The concept of "separation" in a biblical context carries various meanings, from physical departure to spiritual consecration, and its application to marital distress, such as with a narcissistic spouse, requires careful consideration of scriptural principles. The Hebrew word for "divorce" (כְּרִיתוּת, kerithuth) literally means "cutting off" or "separation" [1, 2].

The Old Testament law, particularly in Deuteronomy 24:1-4, regulated divorce, allowing a man to write a certificate of divorce if he found "some indecency" in his wife [1, 6]. This provision was often interpreted broadly by Jewish teachers, with some, like the school of Hillel, permitting divorce for trivial reasons, such as a wife burning food [2]. Jesus, however, limited the permissible grounds for divorce to sexual immorality (Matthew 5:31-32; 19:1-9) [1]. He stated that Moses permitted divorce due to the "hardness of heart" of the people, but it was not God's original intention for marriage (Matthew 19:8) [6].

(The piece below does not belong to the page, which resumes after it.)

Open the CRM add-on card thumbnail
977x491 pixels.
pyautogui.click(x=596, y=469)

In the New Testament, the Apostle Paul addresses marital separation in 1 Corinthians 7. He instructs that if a wife separates from her husband, she should remain unmarried or be reconciled to him (1 Corinthians 7:11) [3]. This instruction is not an allowance for divorce but a directive for how to proceed if a separation has already occurred [10, 11]. The Greek word for "depart" or "separate" in this passage (χωρίζω, chorizo) signifies a physical parting [9]. John Chrysostom, an early Church Father, interpreted this passage to mean that if a woman separates from her husband, she should not remarry, emphasizing the gravity of the marital bond [7]. He also noted that a woman who separates from an idolatrous husband without his consent is still subject to divine judgment, but not if she separates from a fornicator, highlighting the severity of fornication as a ground for marital dissolution [7].

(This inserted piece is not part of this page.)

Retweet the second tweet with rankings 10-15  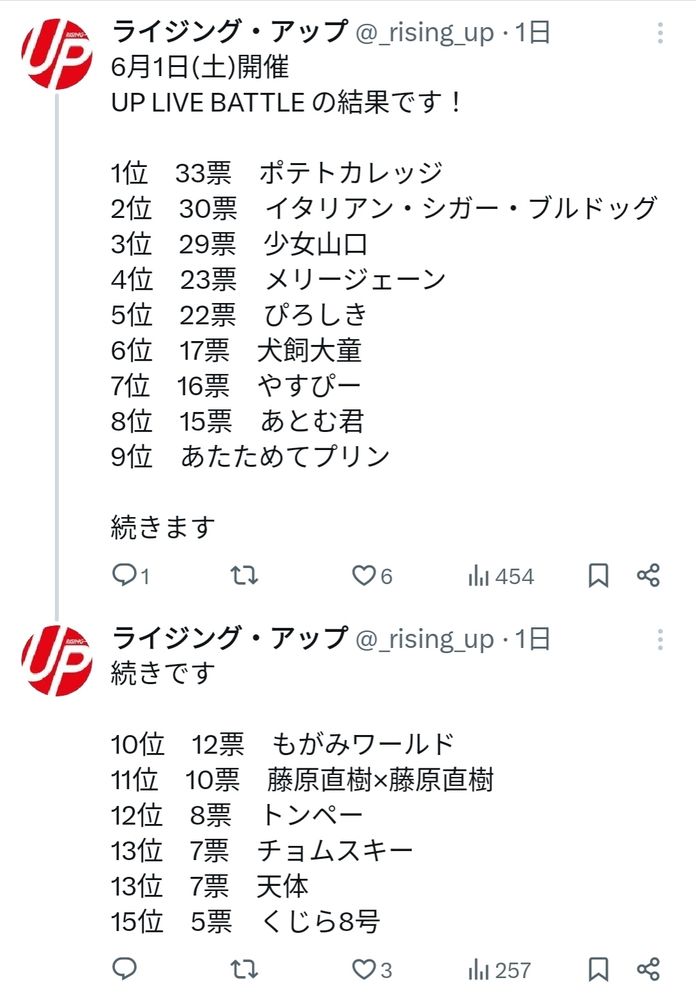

The Bible also uses the concept of separation in a broader sense. For instance, God "separated" Paul for his apostolic calling (Galatians 1:15) [8]. The Nazarite vow involved individuals "separating themselves to the Lord" (Numbers 6:2) [5]. In Isaiah 52:11, the command is given to "Depart, depart, go out from there, touch no unclean thing! Go out of the midst of her! Cleanse yourselves, you who bear the vessels of Yahweh" [4]. This indicates a call to separate from defilement. While these instances are not directly about marital separation, they illustrate the biblical understanding of separation as a distinct act, sometimes for protection or consecration.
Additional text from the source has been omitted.